Pada suatu hari ada tiga orang bijak yang pergi berkeliling negeri
untuk mendapatkan jawaban atas pertanyaan yang mendesak. Sampailah
mereka pada suatu hari di desa Nasrudin. Orang-orang desa ini
menyodorkan Nasrudin sebagai wakil orang-orang yang bijak di desa
tersebut. Nasrudin dipaksa berhadapan dengan tiga orang bijak itu dan di
sekeliling mereka berkumpullah orang-orang desa menonton mereka bicara.
Orang bijak pertama bertanya kepada Nasrudin, ”Di mana sebenarnya pusat bumi ini?”
Nasrudin menjawab, ”Tepat di bawah telapak kaki saya, saudara.”
”Bagaimana bisa saudara buktikan hal itu?” tanya orang bijak pertama tadi.
”Kalau tidak percaya,” jawab Nasrudin, ”Ukur saja sendiri.”
Orang bijak yang pertama diam tak bisa menjawab.
Tiba giliran orang bijak kedua mengajukan pertanyaan. ”Berapa banyak jumlah bintang yang ada di langit?”
Nasrudin menjawab, ”Bintang-bintang yang ada di langit itu jumlahnya sama dengan rambut yang tumbuh di keledai saya ini.”
”Bagaimana saudara bisa membuktikan hal itu?”
Nasrudin menjawab, ”Nah, kalau tidak percaya, hitung saja rambut yang
ada di keledai itu, dan nanti saudara akan tahu kebenarannya.”

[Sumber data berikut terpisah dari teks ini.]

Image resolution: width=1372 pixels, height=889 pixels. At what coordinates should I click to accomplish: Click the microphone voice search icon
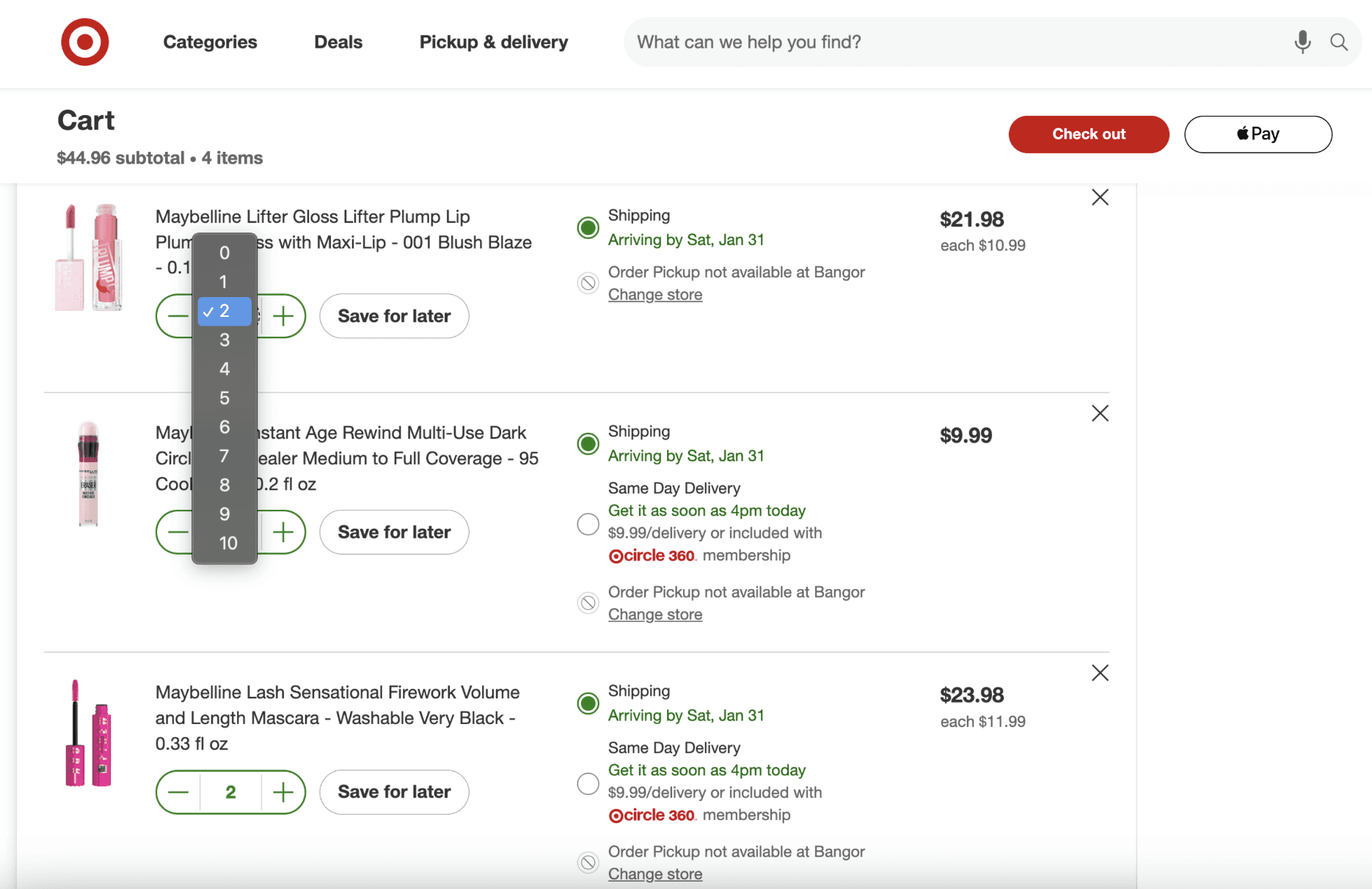[1302, 42]
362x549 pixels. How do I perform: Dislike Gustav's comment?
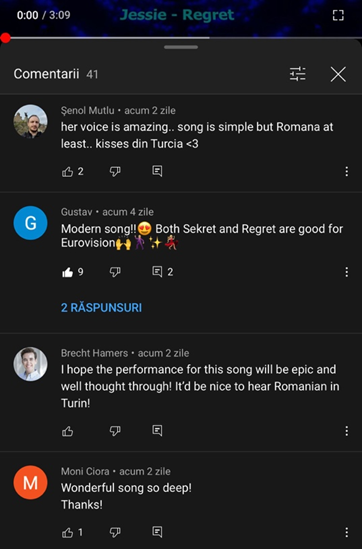(x=115, y=272)
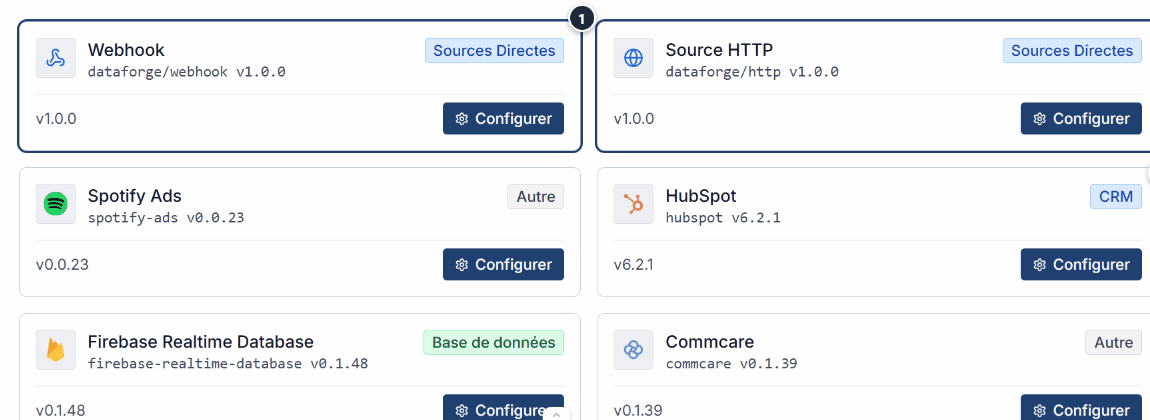Click the HubSpot logo icon
Viewport: 1150px width, 420px height.
[633, 204]
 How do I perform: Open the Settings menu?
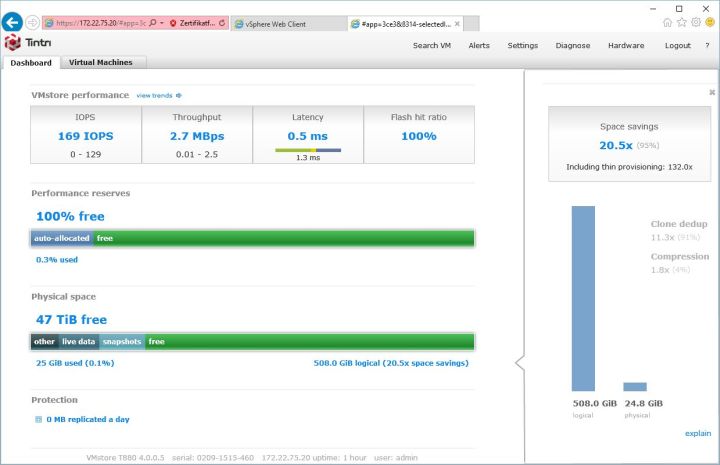[x=522, y=45]
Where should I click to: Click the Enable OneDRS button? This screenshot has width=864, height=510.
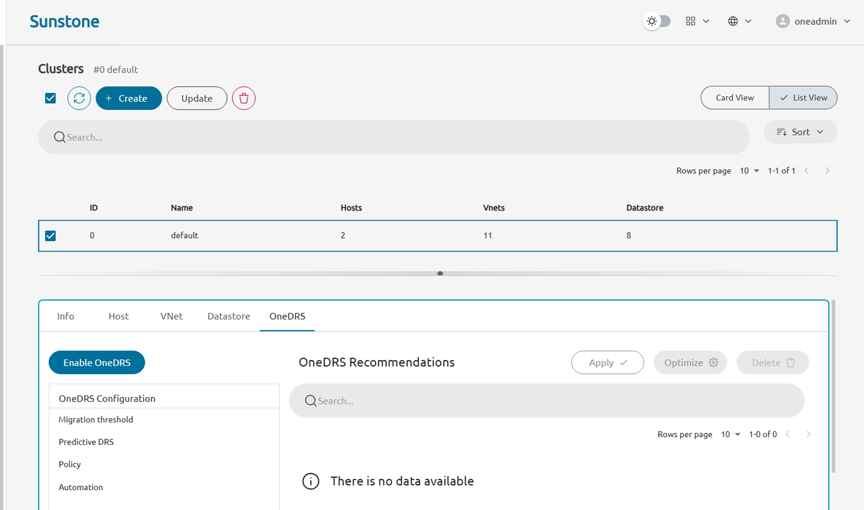pos(97,362)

”Itu sih bicara goblok-goblokan,” tanya orang bijak kedua, ”Bagaimana orang bisa menghitung bulu keledai.”
Nasrudin pun menjawab, ”Nah, kalau saya goblok, kenapa Anda juga
mengajukan pertanyaan itu, bagaimana orang bisa menghitung bintang di
langit?”
Mendengar jawaban itu, si bijak kedua itu pun tidak bisa melanjutkan.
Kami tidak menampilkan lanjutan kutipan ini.